In America, the Jerusalem event had received a more surprising stamp of approval, from the national body of federations, the United Jewish Communities, which put together its first gay and lesbian mission to coincide with World Pride. That mission, which went ahead last year despite the postponement of World Pride, was organized with relatively little resistance, according to Stuart Kurlander, the Washington federation leader who put the trip together.

“There were a few communities where there was a little bit more local questioning,” said Kurlander, vice president of the Washington federation. “I didn’t see any really vehement opposition.”

The response in local communities has depended largely on the politics of the city’s Jews, and on the presence of a large Orthodox community in which resistance tends to be concentrated. San Francisco and Boston were the first to set up gay outreach initiatives, five years ago. Today, San Francisco’s federation is the only city with a full-time staff person and separate fund-raising goals for the gay affinity group ($100,000 this year).

In cities with more conservative Jewish communities, like Denver, initiatives in secular Jewish institutions have gained traction more slowly, according to Gregg Drinkwater, director of Mosaic, the Denver gay institute. A study released by Mosaic last month found that while the leaders of Denver’s secular Jewish institutions thought they had been welcoming, local Jews rarely felt the same way. An estimated 5,000 of the 75,000 Jews in Denver are gay. Drinkwater said that gay initiatives have only tended to spring up when one dedicated leader has pushed against the innate fears of losing donors and changing institutional culture.

“Federations tend to the lowest common denominator,” he said. “The breadth of voices encourages a more conservative outlook out of a fear of offending people.”

One community moving slowly to adopt a more welcoming approach is the one in Charlotte, N.C., where a committee is being formed to study possible initiatives. Charlotte is home to the only two women — lesbian partners — who went on the 45-person federation mission last summer. One of them, Denise Walker, said that while the local synagogue had opened up to her and her partner, they “always had to make the first step” when she wanted to work with the federation.

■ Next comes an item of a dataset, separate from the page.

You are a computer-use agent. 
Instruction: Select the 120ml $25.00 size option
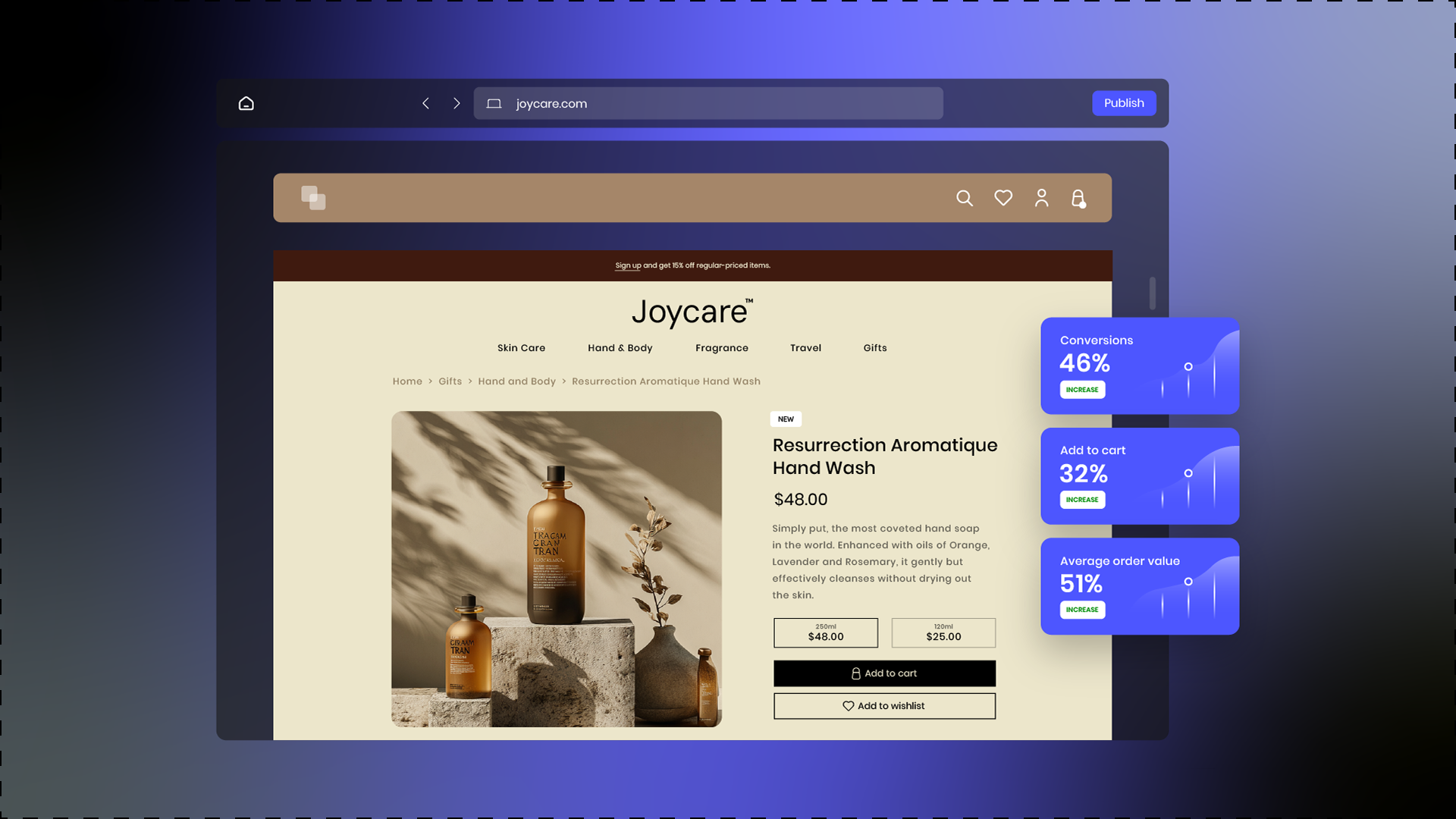click(x=943, y=632)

“They tolerated us because we gave a good amount of money,” said Walker, 52. “But we didn’t fit the mold of the federation people.”

Walker is now considering moving to Israel, because she found society there so much more open to gays and lesbians. But for now she is taking part in the federation’s initiative, and she is not the only one who sees it as an area for growth.

“There’s been an outcry for it,” said Bonnie Feinberg, who oversees gay outreach for the San Francisco federation. “I have a feeling it’s going to grow by leaps and bounds over the next few years.”